The comments didn't stop Wall Street traders from blundering through the day, pulling main indices back from recent gains that saw the tech-rich Nasdaq hit records two days in a row and the broad-based S&P 500 erase its losses for the year.
The benchmark Dow Jones Industrial Average dropped 6.9% at the close, while the Nasdaq was 5.3% in the red and the S&P down 5.9%.
Labor Department data showed about 20.9 million people were receiving unemployment payments in the week ended May 30, down from 21.3 million the week before – showing that people were either returning to work or had their initial claims denied.
All told, the report was in line with May's unemployment rate, which declined to 13.3% from 14.7% in April as the US economy added 2.5 million jobs.

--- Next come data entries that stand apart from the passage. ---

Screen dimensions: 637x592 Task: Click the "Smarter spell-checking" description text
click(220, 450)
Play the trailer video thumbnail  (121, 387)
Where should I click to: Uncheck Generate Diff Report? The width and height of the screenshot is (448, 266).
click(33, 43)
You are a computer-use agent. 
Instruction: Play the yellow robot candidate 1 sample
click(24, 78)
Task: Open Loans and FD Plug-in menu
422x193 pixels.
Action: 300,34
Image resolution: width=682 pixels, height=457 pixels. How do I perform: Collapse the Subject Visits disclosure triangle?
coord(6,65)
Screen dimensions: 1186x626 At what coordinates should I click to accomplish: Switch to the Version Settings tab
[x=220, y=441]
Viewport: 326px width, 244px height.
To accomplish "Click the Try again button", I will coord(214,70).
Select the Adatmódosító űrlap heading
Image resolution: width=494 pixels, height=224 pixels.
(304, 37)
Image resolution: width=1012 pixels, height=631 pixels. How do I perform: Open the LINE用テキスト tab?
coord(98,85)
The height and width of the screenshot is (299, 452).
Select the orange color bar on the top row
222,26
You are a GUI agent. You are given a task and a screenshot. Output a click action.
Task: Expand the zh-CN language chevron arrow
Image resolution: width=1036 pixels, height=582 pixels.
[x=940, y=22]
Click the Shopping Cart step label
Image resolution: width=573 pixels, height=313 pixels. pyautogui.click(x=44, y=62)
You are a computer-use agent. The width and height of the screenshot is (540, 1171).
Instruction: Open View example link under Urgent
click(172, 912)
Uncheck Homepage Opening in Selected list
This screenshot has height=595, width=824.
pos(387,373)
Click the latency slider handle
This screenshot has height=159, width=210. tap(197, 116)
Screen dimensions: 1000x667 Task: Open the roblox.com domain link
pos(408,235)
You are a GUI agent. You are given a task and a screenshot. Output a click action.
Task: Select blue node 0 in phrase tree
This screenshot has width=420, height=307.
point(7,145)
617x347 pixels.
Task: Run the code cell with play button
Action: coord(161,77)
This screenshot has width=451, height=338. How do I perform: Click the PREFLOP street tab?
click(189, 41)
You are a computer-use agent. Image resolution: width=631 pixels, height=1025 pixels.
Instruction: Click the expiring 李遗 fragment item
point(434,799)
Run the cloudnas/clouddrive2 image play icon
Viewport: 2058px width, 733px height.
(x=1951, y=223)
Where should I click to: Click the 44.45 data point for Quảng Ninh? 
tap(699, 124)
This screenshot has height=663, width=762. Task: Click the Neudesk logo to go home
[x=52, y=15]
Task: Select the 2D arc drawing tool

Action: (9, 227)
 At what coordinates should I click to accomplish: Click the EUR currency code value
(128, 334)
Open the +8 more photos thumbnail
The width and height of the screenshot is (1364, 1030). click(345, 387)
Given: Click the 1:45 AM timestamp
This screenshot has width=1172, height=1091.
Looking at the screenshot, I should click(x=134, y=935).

However, the Bureau of Labor Statistics said the actual jobless rate was likely three points higher that month, while in April the rate was closer to 20% overall because of an error in which workers were misclassified as employed when they had been laid off because of the pandemic.
Ernie Tedeschi, head of fiscal analysis at investment banking firm Evercore ISI, said the data seem at odds with each other.
There is "evidence that some firms are indeed hiring. But other firms are clearly still laying off, perhaps closing down," he tweeted.
A separate Labor Department report released on Thursday showed a better-than-expected rise in producer prices of 0.4% in May, reversing a 1.3% decline in April.